Wer es noch nicht mitbekommen hat: Sex ist das neue Twilight! Das zeigt Abbi Glines mit ihrem hormonengesteuerten Rush of "Love" einmal mehr und berichtet uns wieder einmal, wie wichtig Sexgöttern ihr Schlafzimmer ist, wie eng, jungfräulich und gleichzeitig tiefgründig platinblonde Mädchen aus Alabama sein können und das reiche Männer gefährliche Bestien sind. Ein bisschen Familiendrama hier, ein wenig "Eiskalte Engel" da und perfekt ist die klischeeüberladene Sexgeschichte (das Wörtchen Liebe möchte ich in diesem Fall nicht in den Mund nehmen), die sich zwischendurch sicher ganz nett und seicht wegliest, einen aber irgendwie auch nicht mehr vom Hocker reißen kann. Unglaubwürdige Charaktere und ein bisschen zu viel Selbstdarstellung sorgten jedenfalls für so einige Augenverdreher meinerseits. Ob ich den zweiten Teil lesen werde, steht noch in den Sternen - ebenso wie die Antwort auf die Frage, warum man keinen Sexroman mit glaubwürdigen Liebesbekundigungen schreiben kann.

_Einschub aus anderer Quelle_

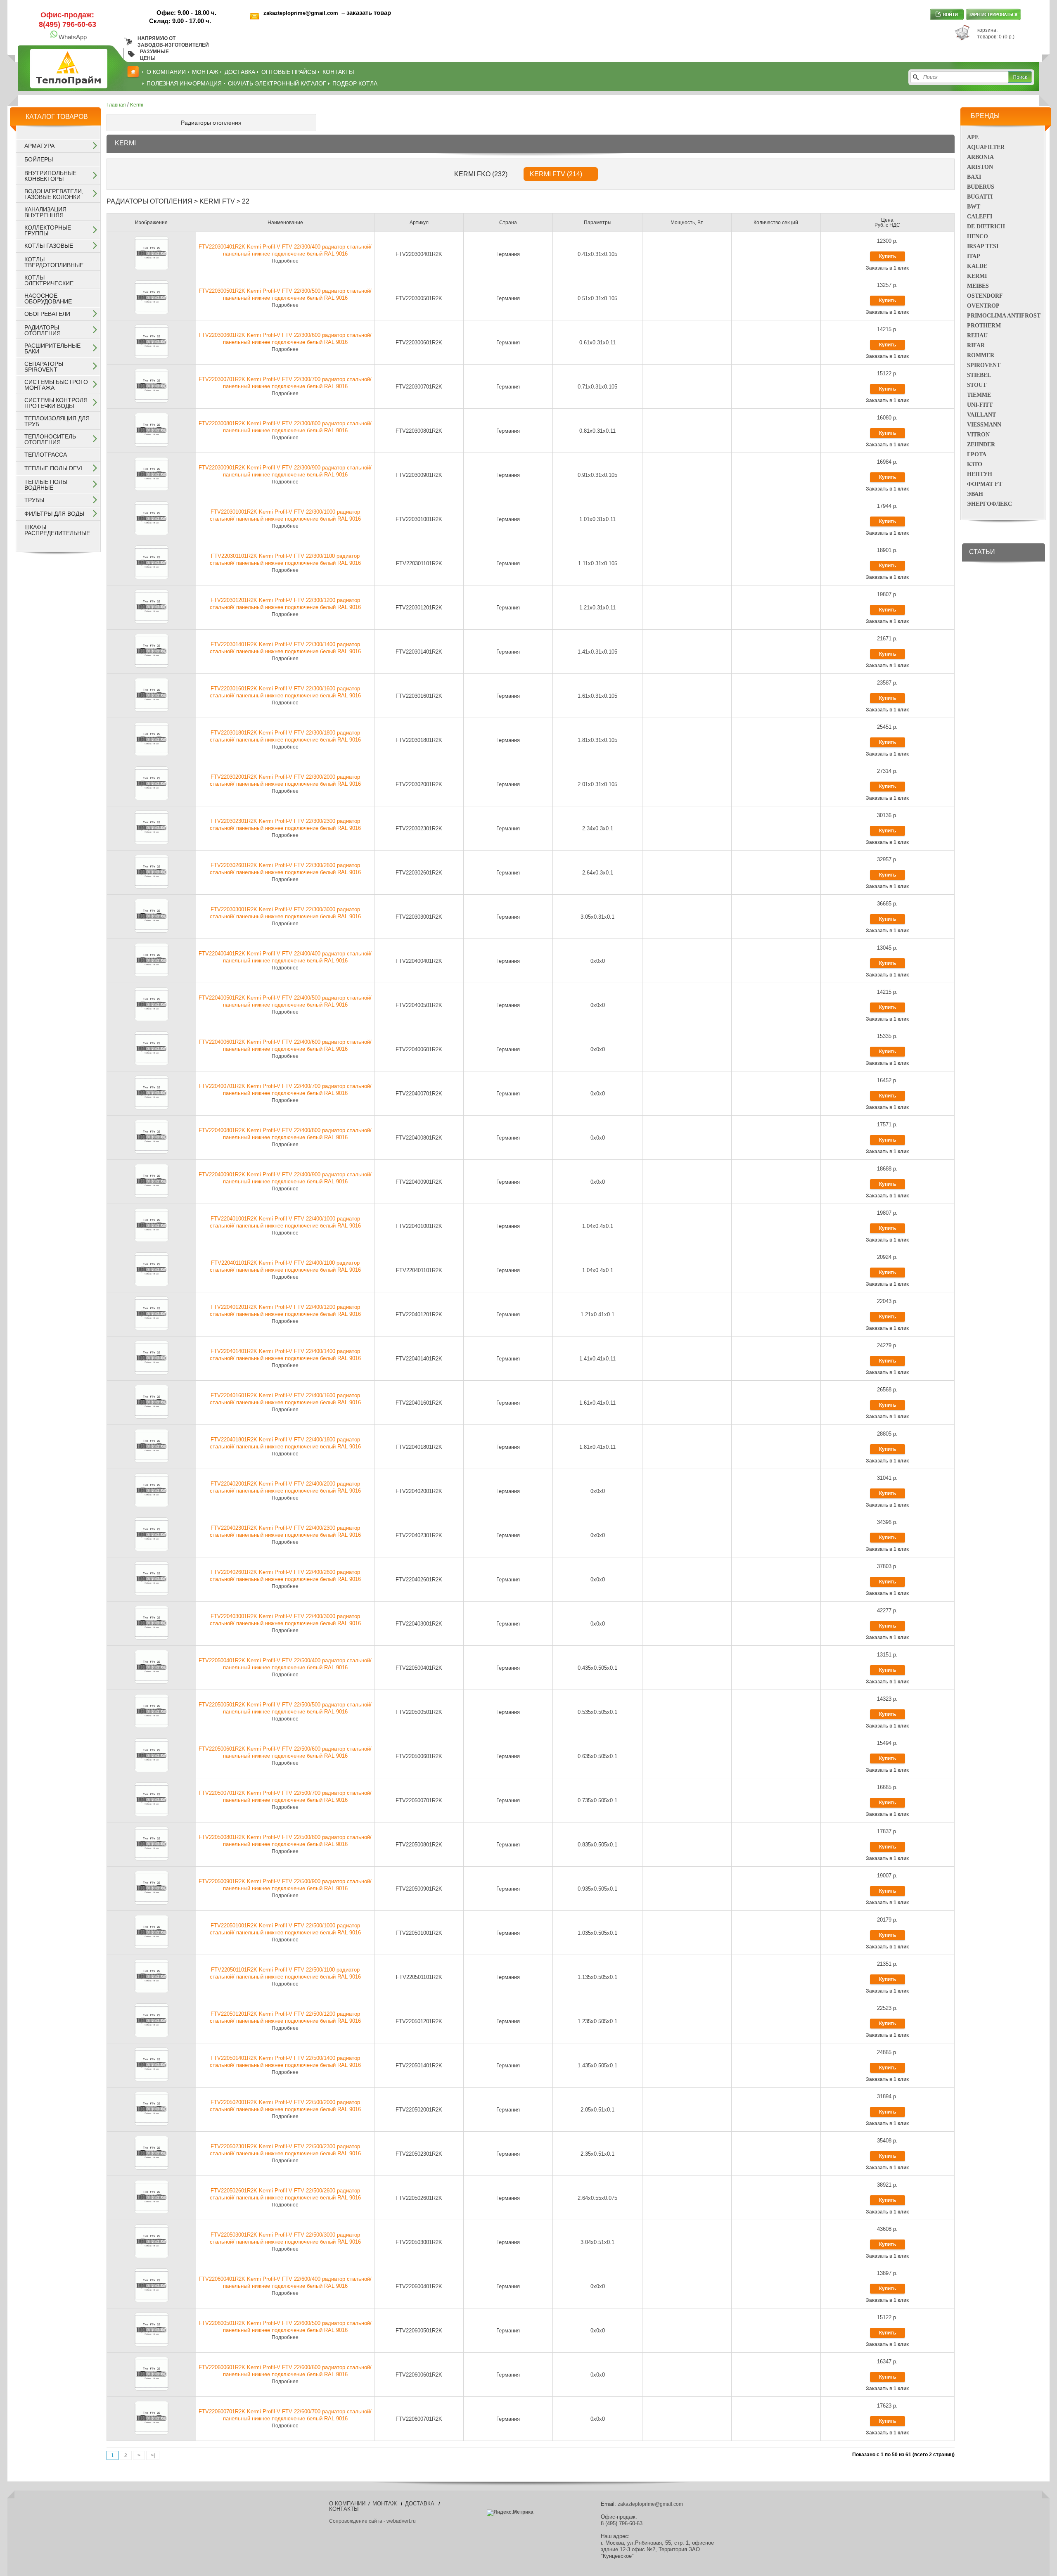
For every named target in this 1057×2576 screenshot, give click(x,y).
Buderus (980, 187)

Abbi Glines, 1977 in Birmingham (Alabama) geboren, schrieb zahlreiche erfolgreiche Fantasy- und Jugendbücher, bevor ihr mit ihren "New Adult"-Romanen der internationale Durchbruch gelang. Heute lebt sie mit ihrem Mann und drei Kindern in Fairhope, Alabama. [via Piper]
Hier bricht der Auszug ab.